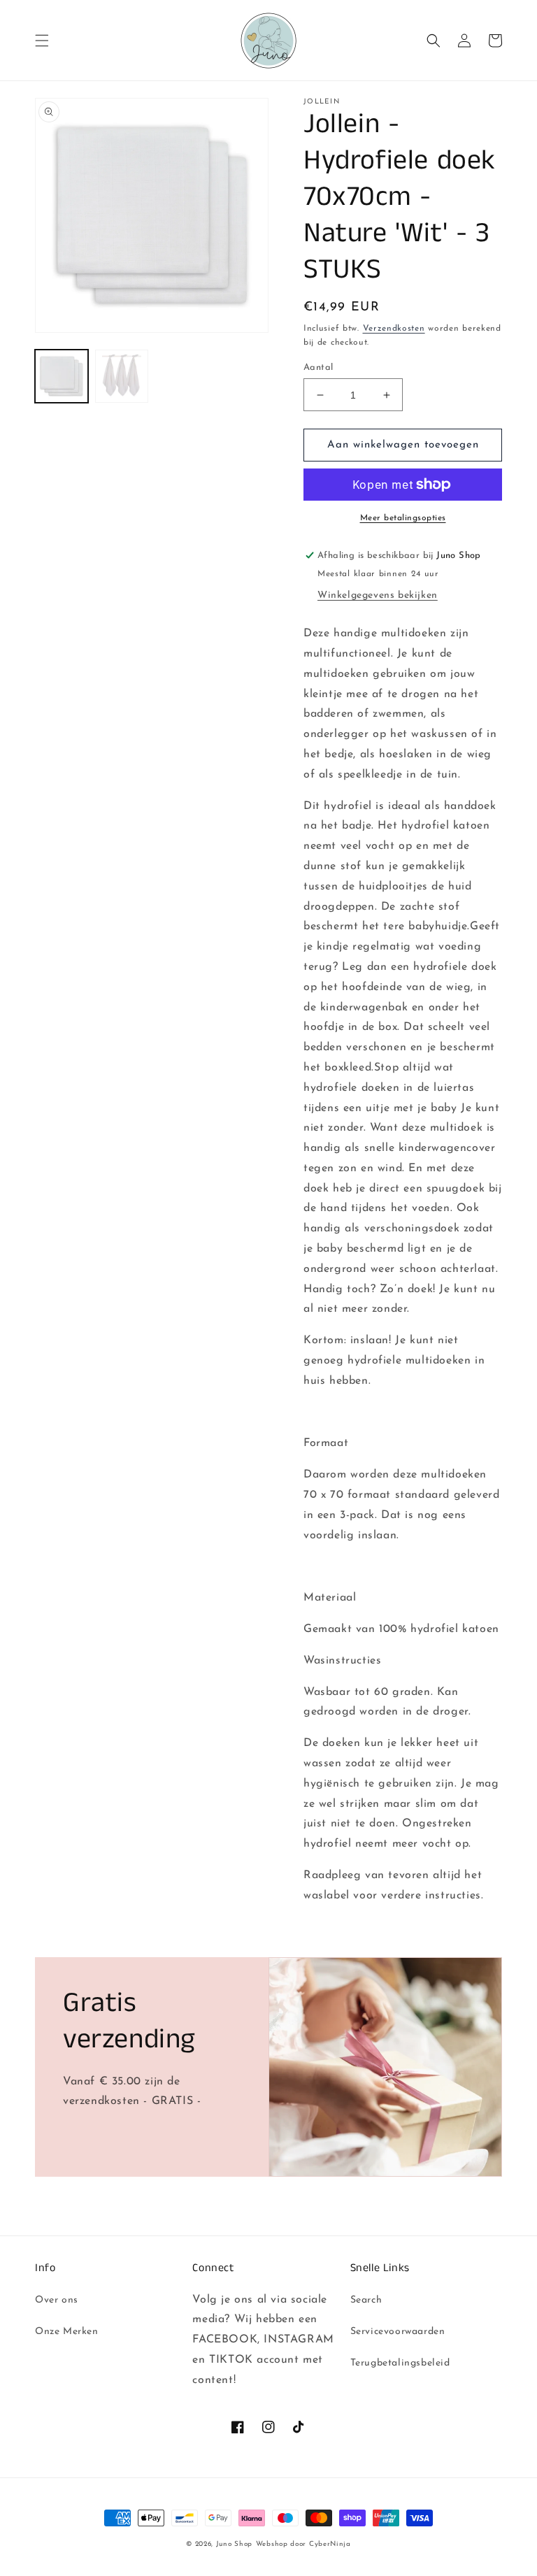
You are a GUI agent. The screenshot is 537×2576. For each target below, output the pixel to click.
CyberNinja (330, 2544)
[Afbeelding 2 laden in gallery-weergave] (121, 376)
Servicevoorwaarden (397, 2331)
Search (366, 2300)
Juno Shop (234, 2544)
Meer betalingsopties (403, 518)
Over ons (56, 2300)
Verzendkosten (394, 328)
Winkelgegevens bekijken (377, 595)
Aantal (318, 367)
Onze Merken (67, 2331)
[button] (42, 40)
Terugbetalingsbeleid (400, 2363)
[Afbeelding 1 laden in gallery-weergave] (61, 376)
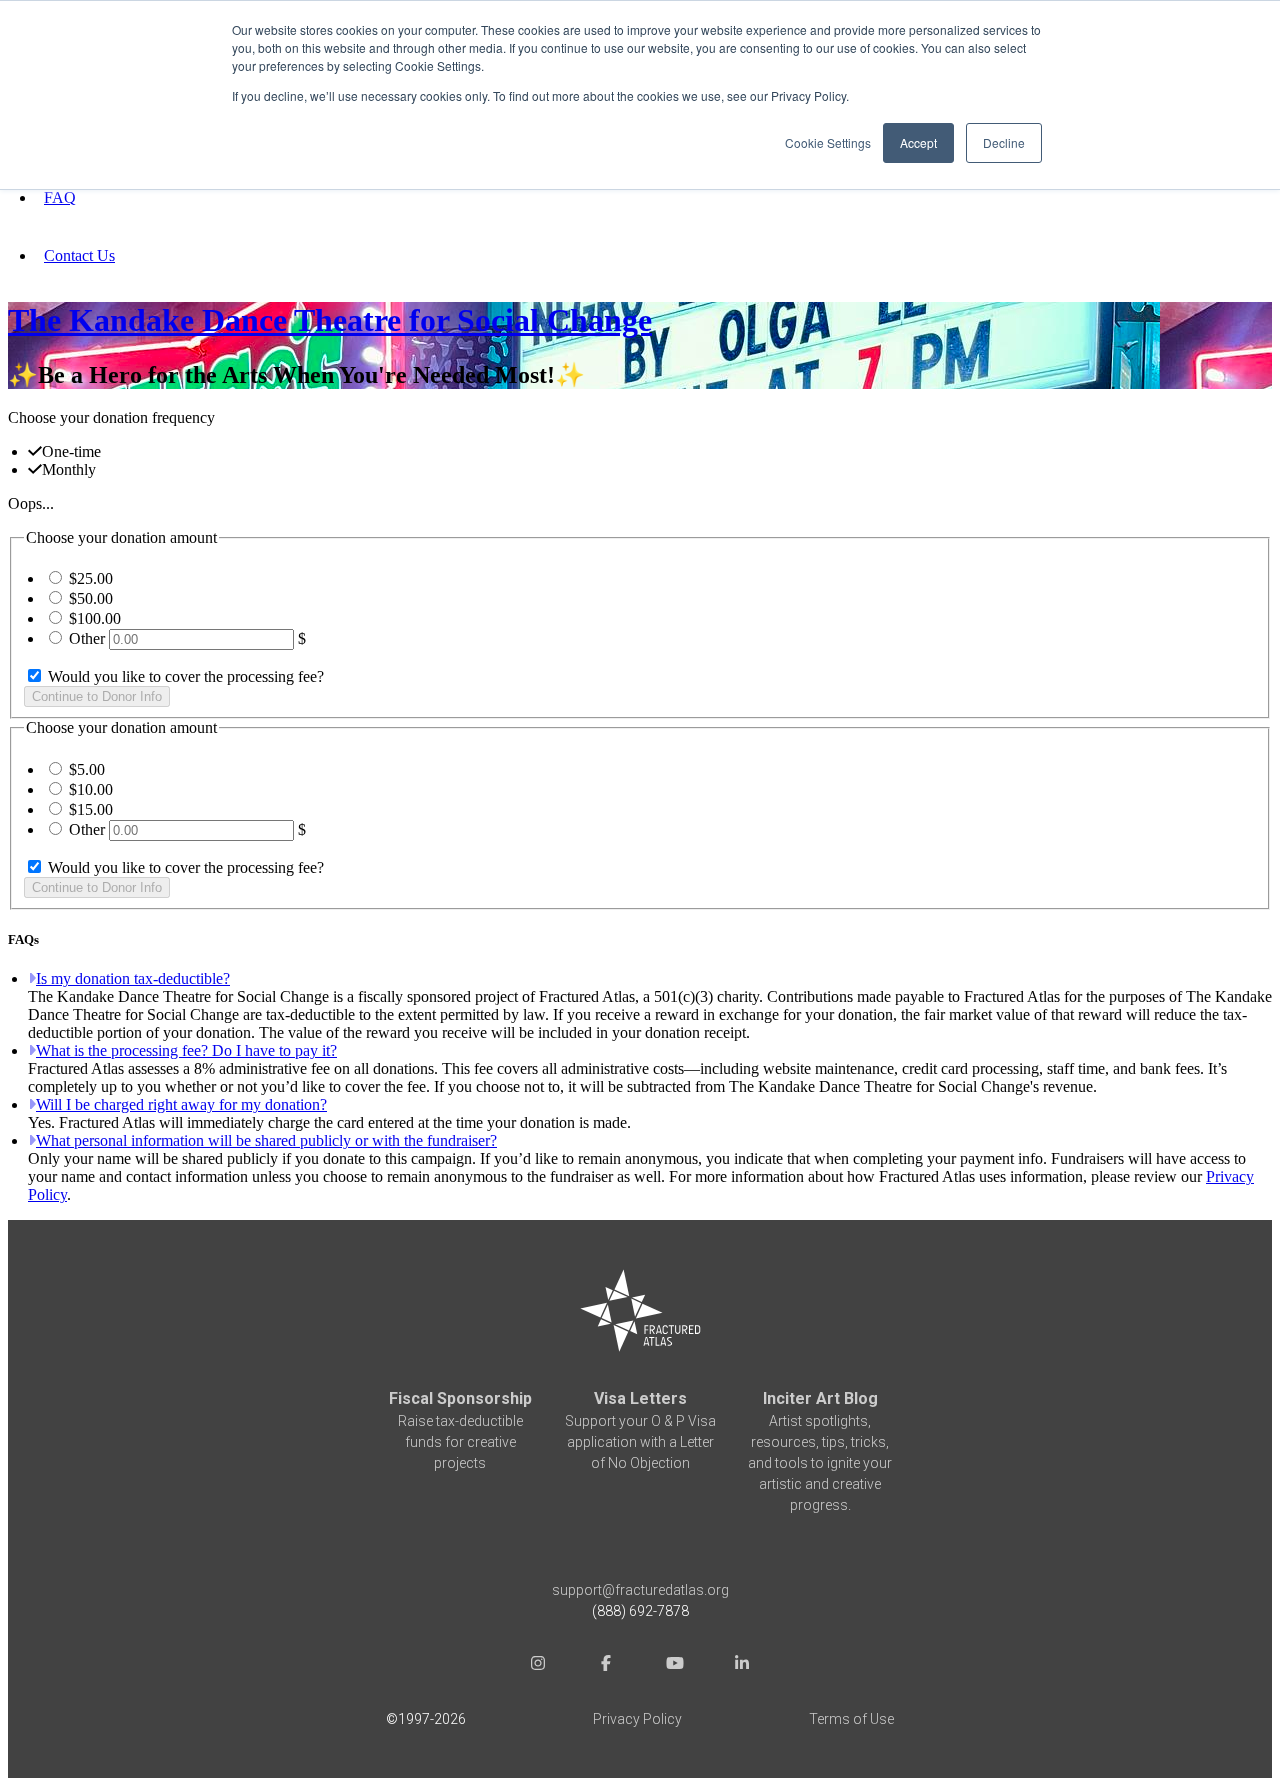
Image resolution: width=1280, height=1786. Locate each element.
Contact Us (79, 255)
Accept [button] (918, 142)
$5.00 (87, 769)
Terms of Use (851, 1719)
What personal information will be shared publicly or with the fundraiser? (266, 1140)
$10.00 (91, 789)
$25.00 (91, 578)
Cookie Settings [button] (828, 142)
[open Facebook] (606, 1665)
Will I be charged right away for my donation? (181, 1104)
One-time (71, 451)
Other (87, 638)
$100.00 (95, 618)
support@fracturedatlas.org (640, 1590)
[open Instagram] (538, 1665)
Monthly (69, 469)
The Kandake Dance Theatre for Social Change (330, 320)
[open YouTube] (674, 1665)
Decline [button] (1004, 142)
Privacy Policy (637, 1719)
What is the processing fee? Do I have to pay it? (186, 1050)
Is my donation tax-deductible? (133, 978)
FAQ (60, 197)
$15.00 (91, 809)
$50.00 (91, 598)
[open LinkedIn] (742, 1665)
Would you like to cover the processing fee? (184, 676)
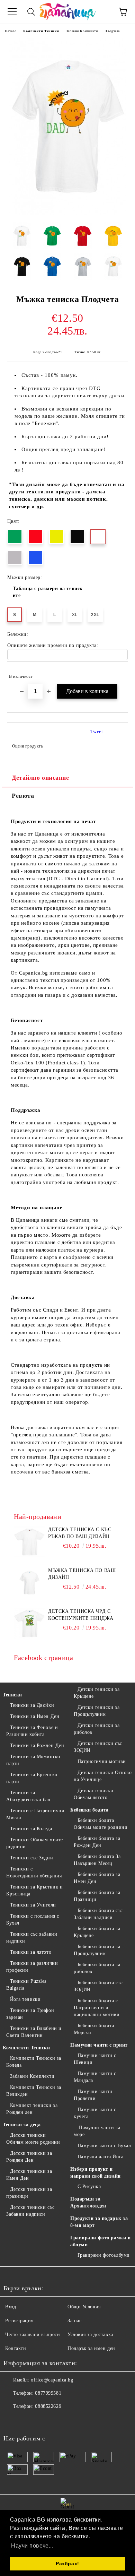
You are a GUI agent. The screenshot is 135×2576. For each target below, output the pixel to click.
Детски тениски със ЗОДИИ (98, 1747)
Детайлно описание (40, 777)
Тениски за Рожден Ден (37, 1745)
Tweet (96, 731)
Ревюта (23, 795)
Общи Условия (84, 2306)
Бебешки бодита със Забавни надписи (98, 1914)
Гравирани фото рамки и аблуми (100, 2241)
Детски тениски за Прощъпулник (96, 1711)
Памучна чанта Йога (101, 2156)
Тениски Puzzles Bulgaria (26, 1985)
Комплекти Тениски (41, 31)
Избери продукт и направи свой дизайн (95, 2173)
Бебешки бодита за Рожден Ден (97, 1842)
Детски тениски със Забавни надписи (30, 2211)
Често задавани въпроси (32, 2334)
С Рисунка (89, 2186)
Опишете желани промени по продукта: (52, 645)
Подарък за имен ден (91, 2348)
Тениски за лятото (30, 1952)
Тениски (12, 1694)
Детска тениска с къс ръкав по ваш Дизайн (79, 1533)
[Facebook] (12, 2420)
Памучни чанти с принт (99, 2045)
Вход (10, 2306)
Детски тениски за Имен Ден (29, 2175)
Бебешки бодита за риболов (97, 1968)
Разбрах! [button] (67, 2563)
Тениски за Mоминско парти (33, 1760)
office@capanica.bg (52, 2380)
___
Work to complete:
The data above holds the lines to copy: start at the one with "What is the", stop at the one with "Памучна чанта Йога (101, 2156)", include both, copy them exactly without pictures, and copy nothing else.

Response to the task:
What is the processing fee? Do I have to pay it? (186, 1050)
Is my donation tax-deductible? (133, 978)
FAQ (60, 197)
$15.00 (91, 809)
$50.00 (91, 598)
[open LinkedIn] (742, 1665)
Would you like to cover the processing fee? (184, 676)
You are a GUI agent. The screenshot is 135×2576. For each target below, output the pixel to click.
Детски тениски със ЗОДИИ (98, 1747)
Детайлно описание (40, 777)
Тениски за Рожден Ден (37, 1745)
Tweet (96, 731)
Ревюта (23, 795)
Общи Условия (84, 2306)
Бебешки бодита със Забавни надписи (98, 1914)
Гравирани фото рамки и аблуми (100, 2241)
Детски тениски за Прощъпулник (96, 1711)
Памучна чанта Йога (101, 2156)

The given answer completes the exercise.